» GIVEN TASK
Rewrite the records from the line containing "You are a computer-use" through the end of the records, swapping "magnifier" for "magnifying glass" and keeping everything else the same. Leave the pictures out of your answer.

» TASK INPUT
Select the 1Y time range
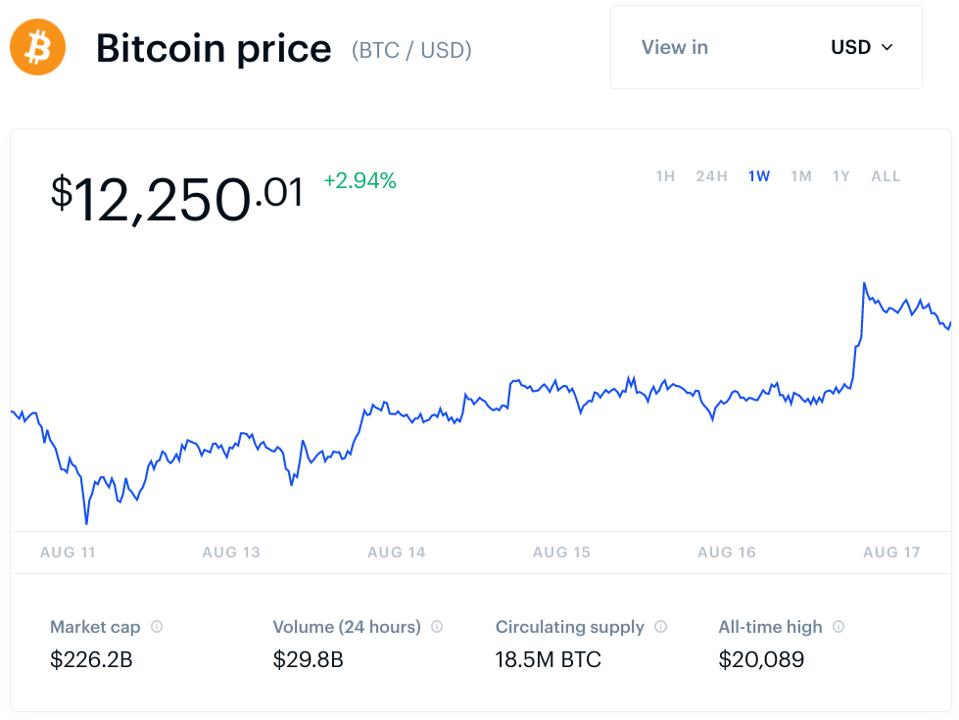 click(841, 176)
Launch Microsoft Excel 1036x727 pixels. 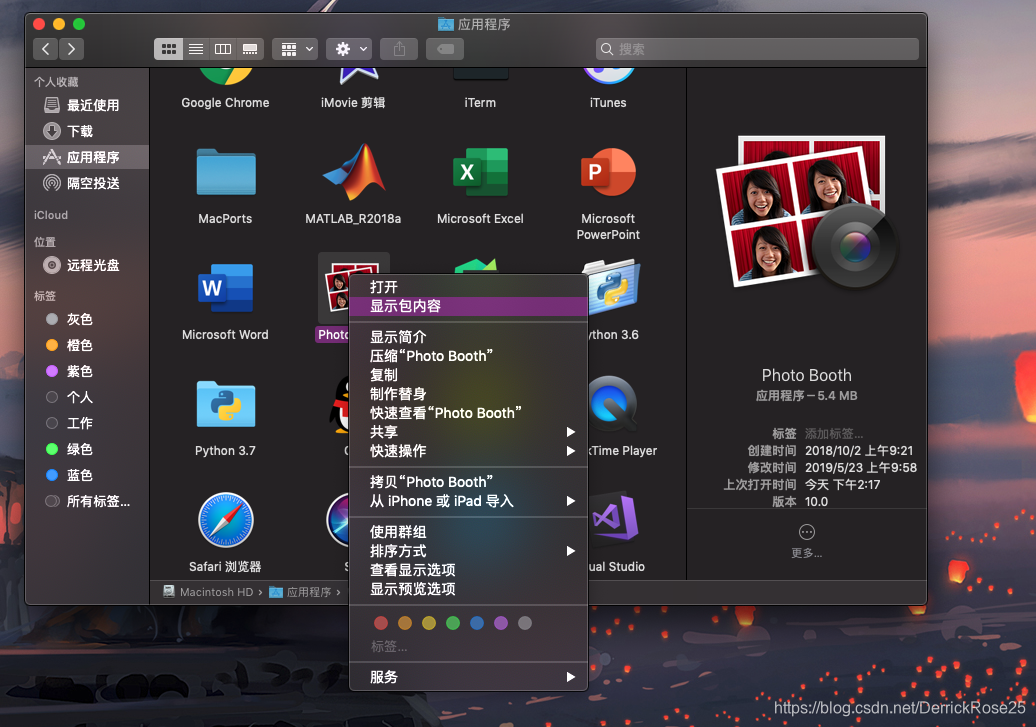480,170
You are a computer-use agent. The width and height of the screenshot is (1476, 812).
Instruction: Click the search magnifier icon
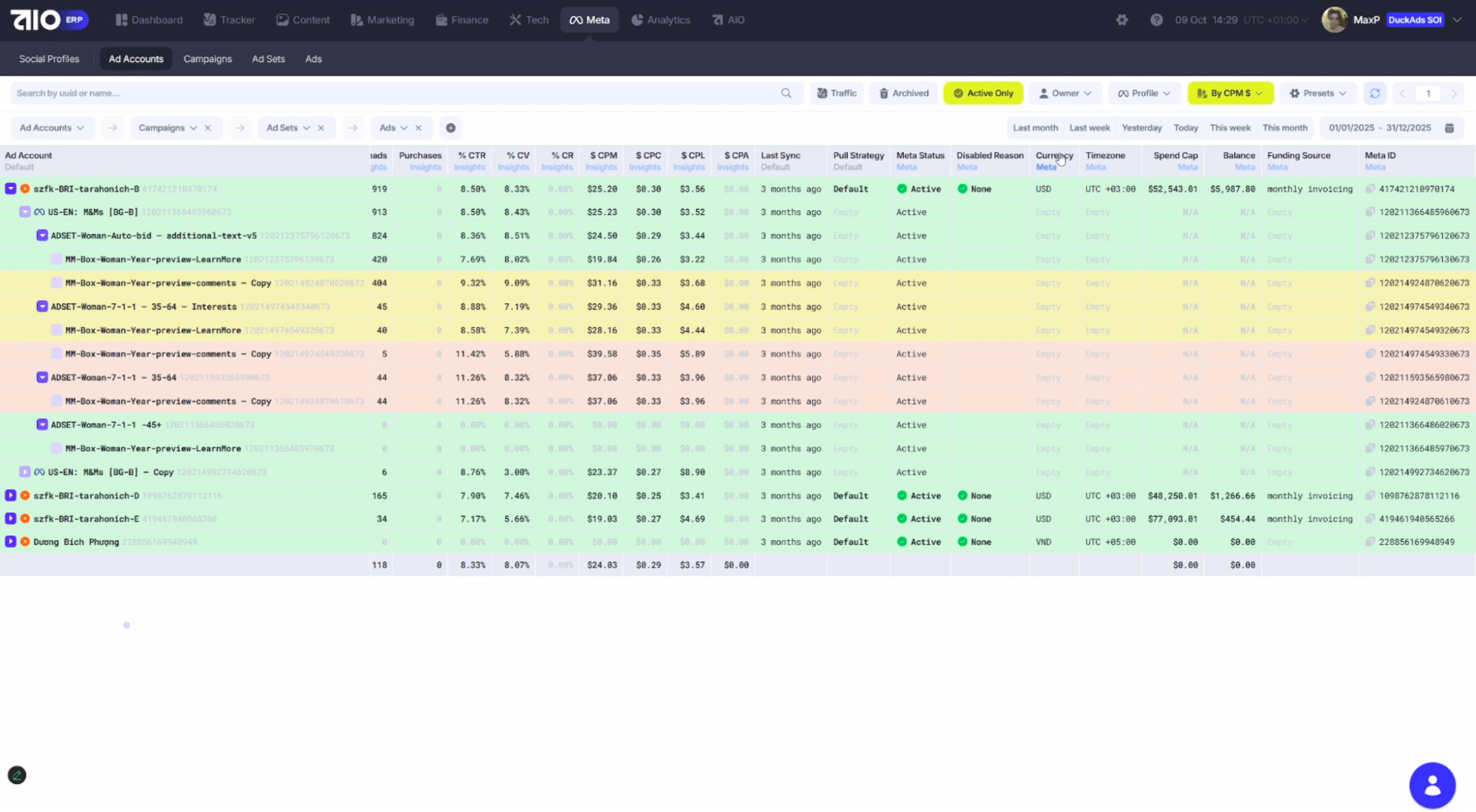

» SOLUTION
You are a computer-use agent. The width and height of the screenshot is (1476, 812).
Instruction: Click the search magnifying glass icon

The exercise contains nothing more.